A few months ago, we moved our business accounts over from the Royal Bank to VanCity. We had lousy customer service from the Royal, and had received several recommendations for VanCity. Also, they’ve got all kinds of feel-good projects on the go, and made me sign something that said I wouldn’t use their business banking services to sell plutonium. What more could you ask for?
In our initial meeting with VanCity, we clearly articulated a particular requirement we had regarding international wire transfers. We receive three to five of these each month. We wanted to be notified with email or snail mail describing the particular details of each transaction. This had been one of many pain points at the Royal Bank, but the Royal eventually agreed to send us a notification in the mail each time a transfer came in.
We were very specific about this requirement, and our ‘Financial Services Officer’ at VanCity confirmed that they would be able to replicate this process.
The VanCity representative made an error. As it turns out, VanCity can only offer this service at a rate of $25 per transaction. That works out to about $1000 a year in fees. Nice.
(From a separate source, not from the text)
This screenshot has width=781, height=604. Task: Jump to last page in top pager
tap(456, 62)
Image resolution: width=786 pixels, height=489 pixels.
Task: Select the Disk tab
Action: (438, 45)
They only notified us of this error after we had:
- Opened an account with them
- Advised our clients of our new banking details
- Banked with them for a few months
- Received several wire transfers
Everybody makes mistakes. This mistake, unfortunately, will force us to change banks yet again and to suffer all the pain that entails. This mistake comes in the first three months of banking with an institution that prides itself on customer service. This mistake is the reason I pay service fees. So that mistakes like this don’t happen.
In short, VanCity screwed up once, but they screwed up big time. To their credit, they did apologize profusely and reverse all the service fees we incurred during our brief time with them.
Meanwhile, we’re off on an increasingly futile search for a bank that actually wants our business.
I was tempted to post this to ChangeEverything.ca as ‘I Want to Change Banks’, but that’d be a little too snarky and bitter for such a goodhearted enterprise.